**Exercise description**:
Only the lines below from the one containing "The height and width of the screenshot is (1200, 822)." through the one containing "Click the page" belong in the answer, repeated exactly and without pictures.

**Data for analysis**:
□ □ □ □

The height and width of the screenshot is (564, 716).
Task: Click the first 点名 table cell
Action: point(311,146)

□ □ □ □

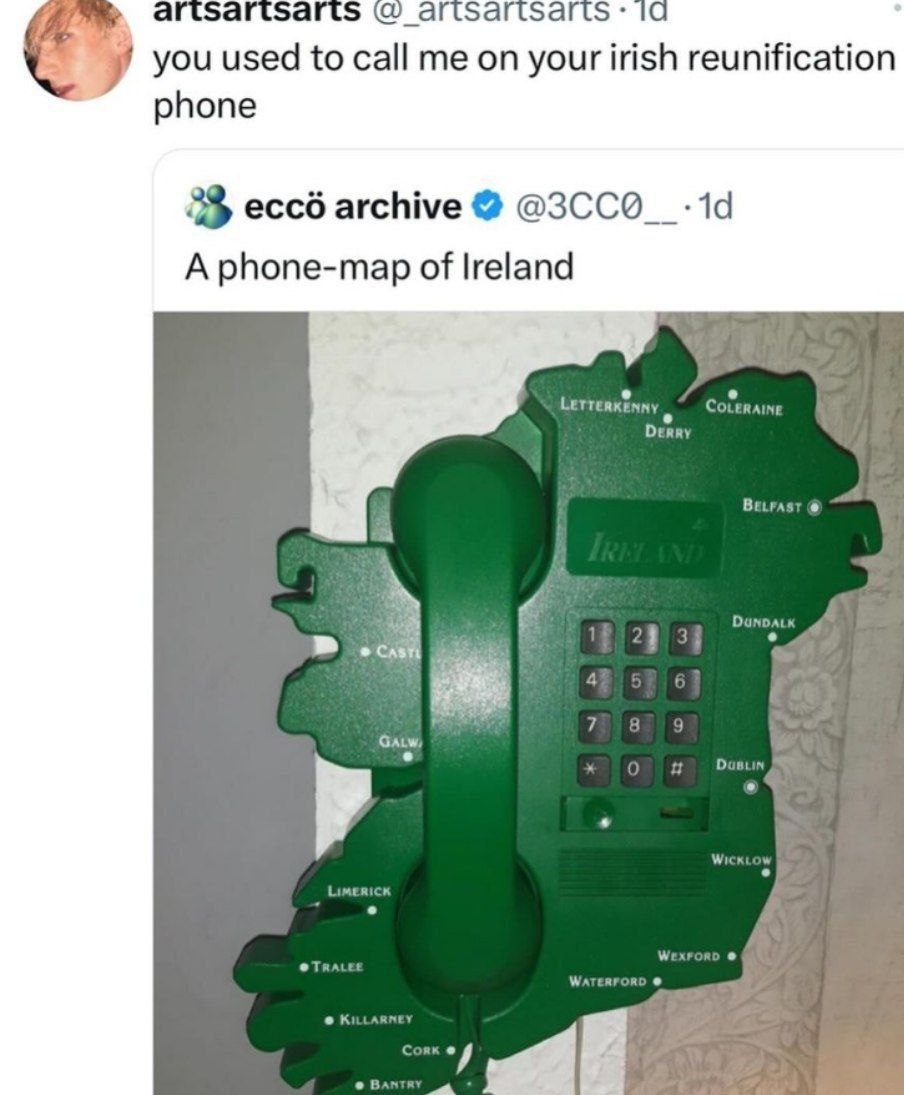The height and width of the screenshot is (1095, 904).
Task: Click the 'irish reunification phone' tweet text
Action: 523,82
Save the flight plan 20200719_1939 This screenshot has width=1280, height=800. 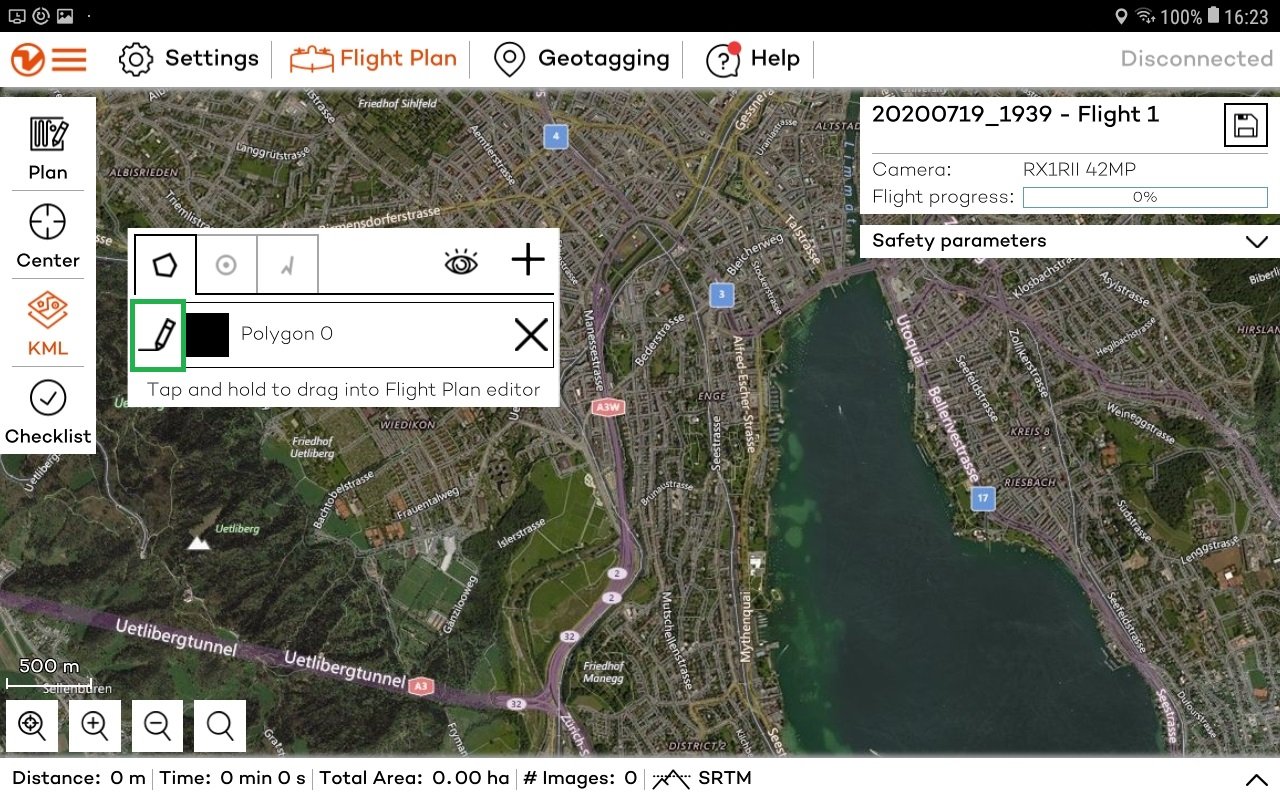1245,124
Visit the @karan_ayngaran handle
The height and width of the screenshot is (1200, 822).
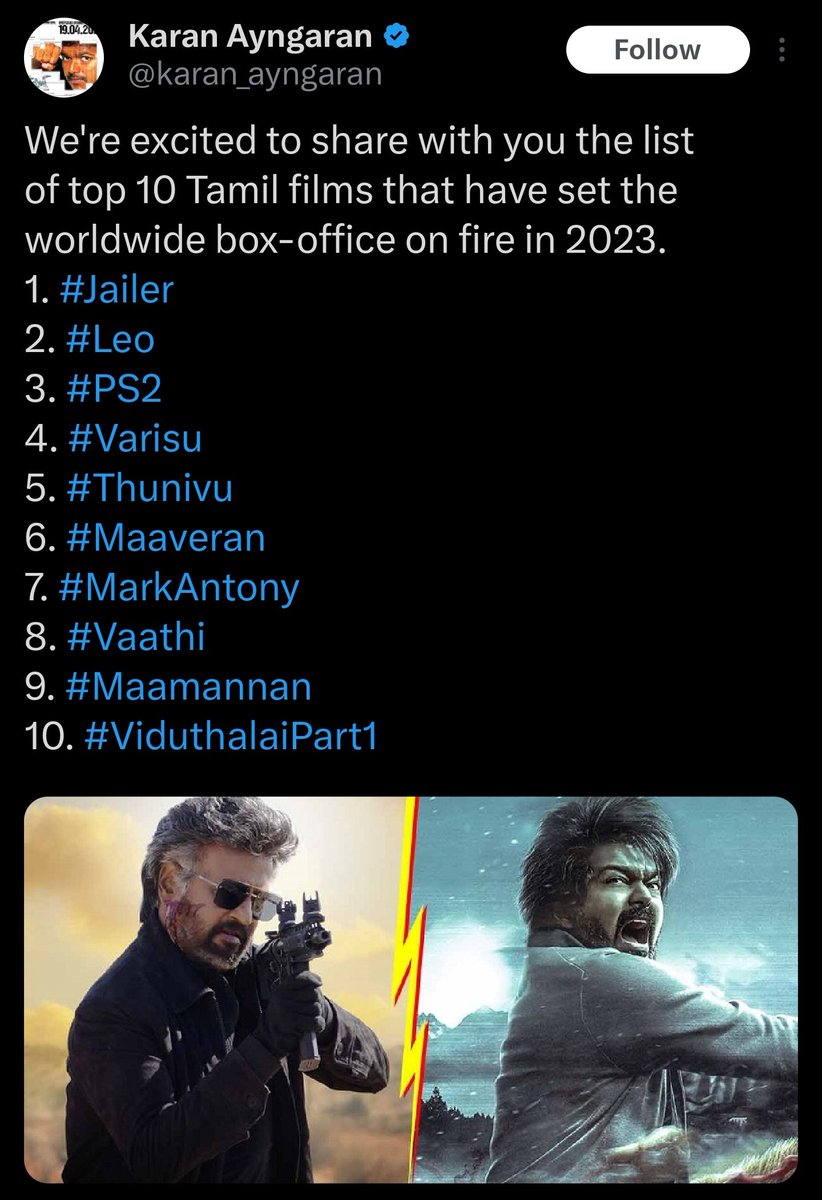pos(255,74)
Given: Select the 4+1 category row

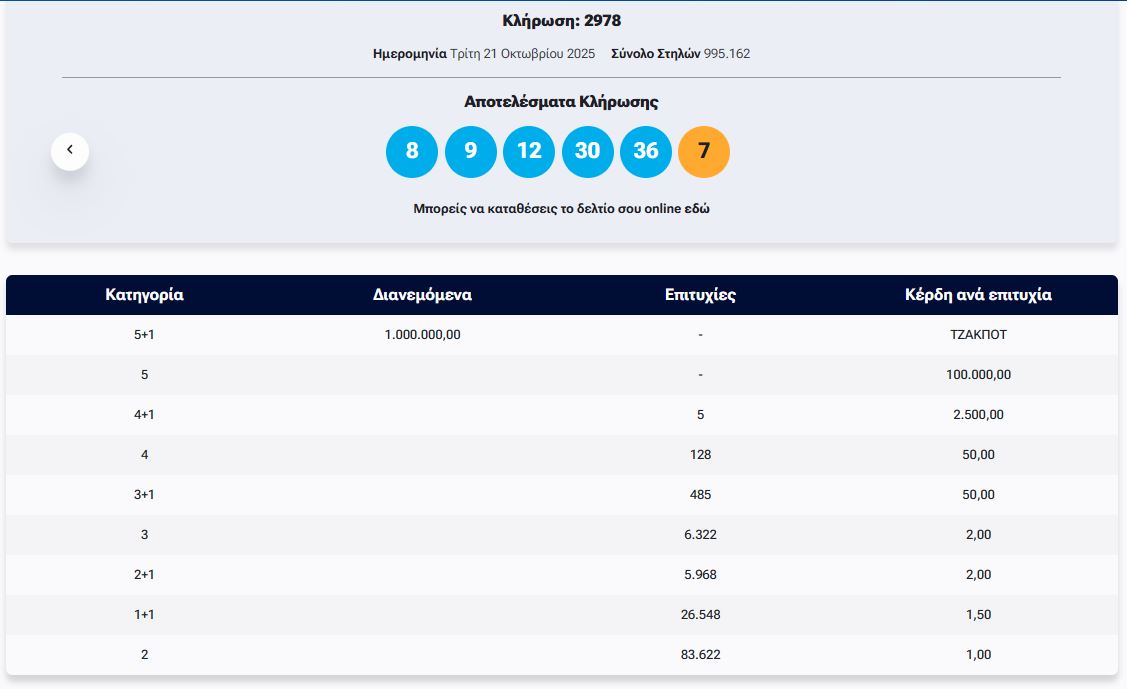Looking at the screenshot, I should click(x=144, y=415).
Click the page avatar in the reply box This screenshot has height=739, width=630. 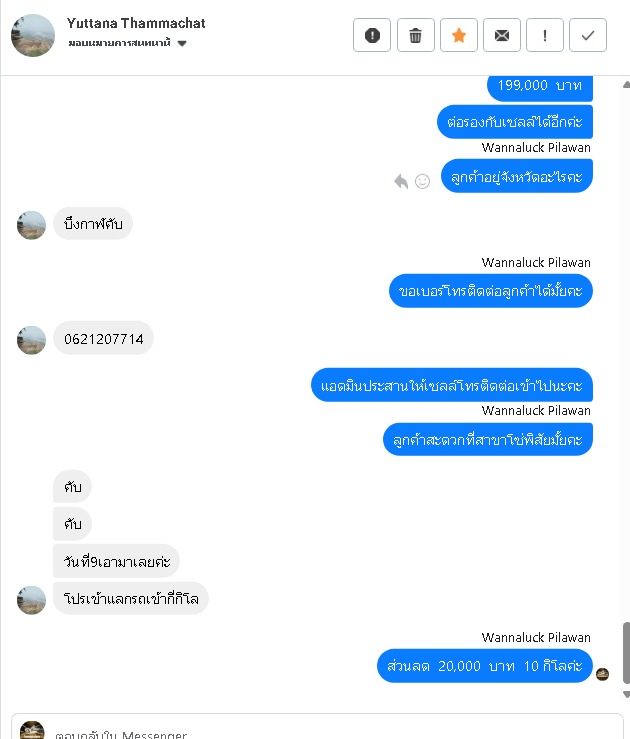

□ □ □ □

**The completed task**:
The height and width of the screenshot is (1200, 822).
pos(255,74)
Given: Select the 4+1 category row

Looking at the screenshot, I should click(x=144, y=415).
Click the page avatar in the reply box This screenshot has height=739, width=630. 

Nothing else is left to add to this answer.